§ **QUOTED TEXT**:
Inertial modifications (#310)

* name changes

* xarray conversion

* add optional argument

* expanded example

Author: selipot

clouddrift/kinematics.py

@@ -19,10 +19,11 @@
 from clouddrift.wavelet import morse_logspace_freq, morse_wavelet, wavelet_transform
 
 
-def inertial_oscillations_from_positions(
+def inertial_oscillation_from_position(
     longitude: np.ndarray,
     latitude: np.ndarray,
-    relative_bandwidth: float,
+    relative_bandwidth: Optional[float] = None,
+    wavelet_duration: Optional[float] = None,
     time_step: Optional[float] = 3600.0,
     relative_vorticity: Optional[Union[float, np.ndarray]] = 0.0,
 ) -> np.ndarray:
@@ -31,19 +32,27 @@ def inertial_oscillations_from_positions(
     This function acts by performing a time-frequency analysis of horizontal displacements
     with analytic Morse wavelets. It extracts the portion of the wavelet transform signal
     that follows the inertial frequency (opposite of Coriolis frequency) as a function of time,
-    potentially shifted in frequency by a measure of relative vorticity.
+    potentially shifted in frequency by a measure of relative vorticity. The result is a pair
+    of zonal and meridional relative displacements in meters.
+
+    This function is equivalent to a bandpass filtering of the horizontal displacements. The characteristics
+    of the filter are defined by the relative bandwidth of the wavelet transform or by the duration of the wavelet,
+    see the parameters below.
 
     Parameters
     ----------
     longitude : array-like
         Longitude sequence. Unidimensional array input.
     latitude : array-like
         Latitude sequence. Unidimensional array input.
-    relative_bandwidth : float
+    relative_bandwidth : float, optional
         Bandwidth of the frequency-domain equivalent filter for the extraction of the inertial
         oscillations; a number less or equal to one which is a fraction of the inertial frequency.
         A value of 0.1 leads to a bandpass filter equivalent of +/- 10 percent of the inertial frequency.

§ **SUPPLIED MATERIAL**:
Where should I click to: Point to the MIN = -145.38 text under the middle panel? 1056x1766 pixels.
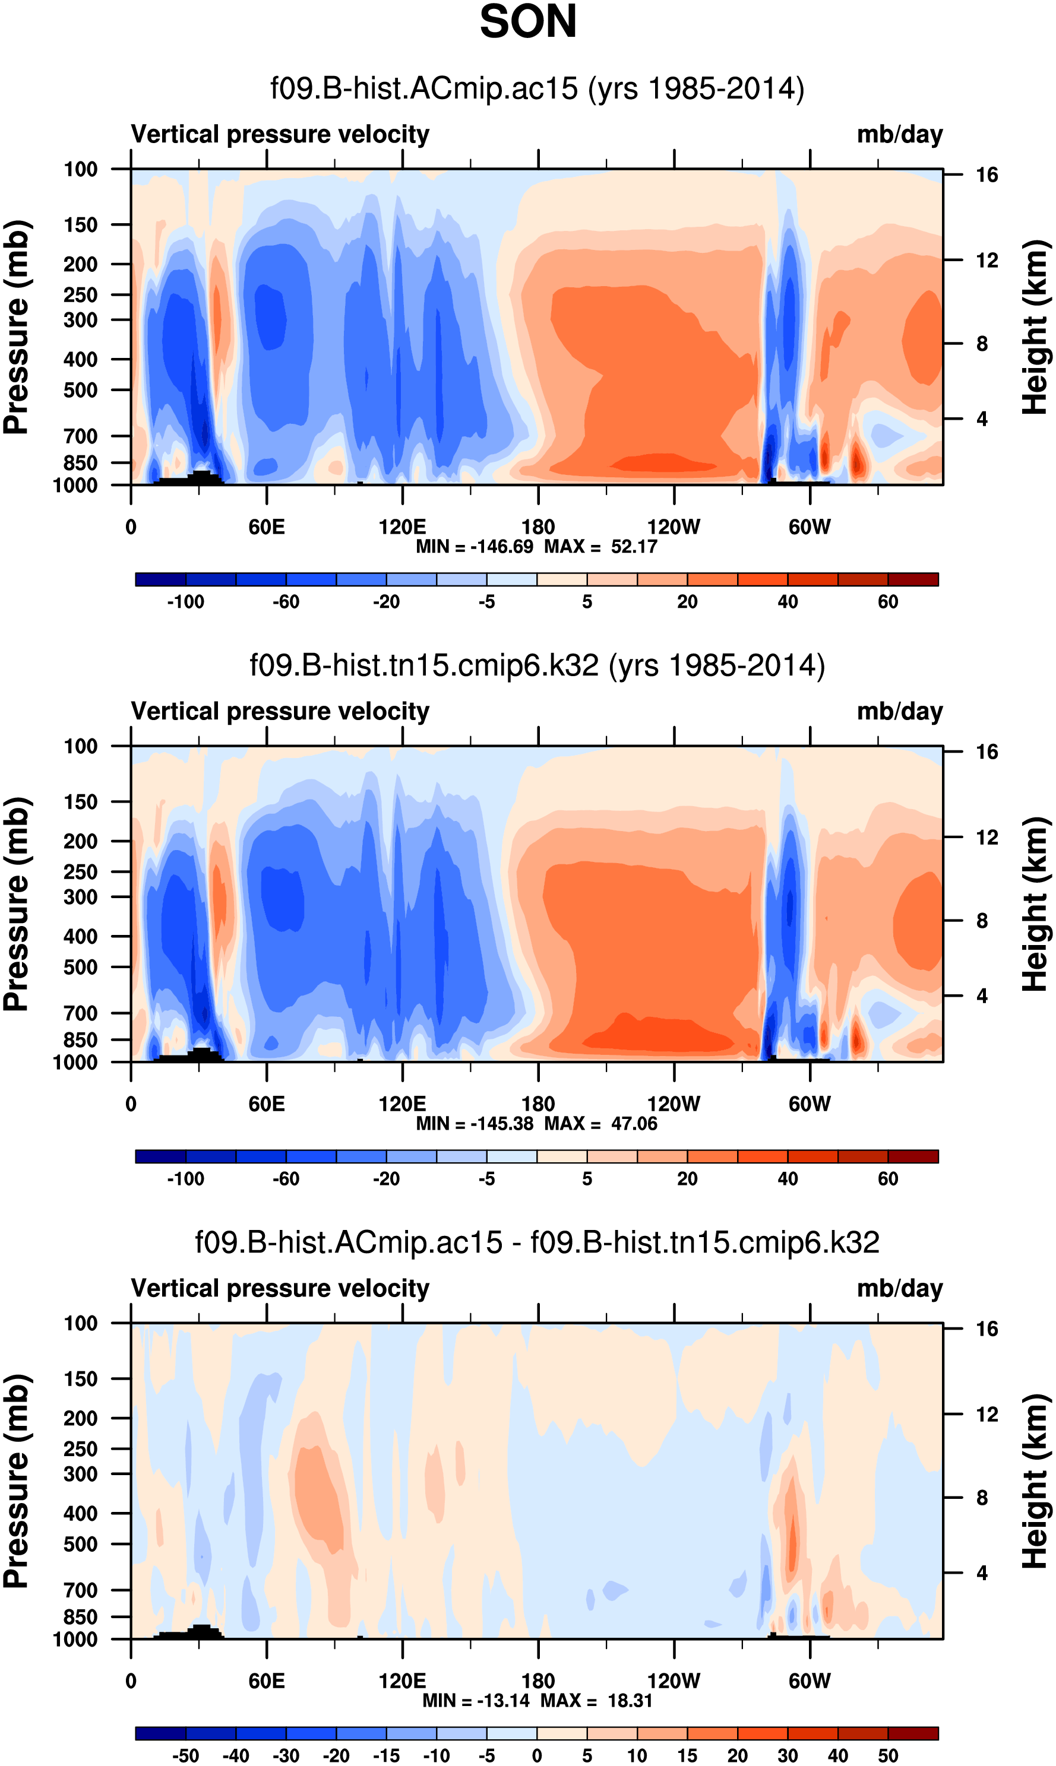(x=475, y=1124)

§ **SET PROBLEM**:
Quote the code diff from "latitude : array-like" up to and including "percent of the inertial frequency.". The material is unrelated to the code change shown earlier.

§ **TASK OUTPUT**:
latitude : array-like
         Latitude sequence. Unidimensional array input.
-    relative_bandwidth : float
+    relative_bandwidth : float, optional
         Bandwidth of the frequency-domain equivalent filter for the extraction of the inertial
         oscillations; a number less or equal to one which is a fraction of the inertial frequency.
         A value of 0.1 leads to a bandpass filter equivalent of +/- 10 percent of the inertial frequency.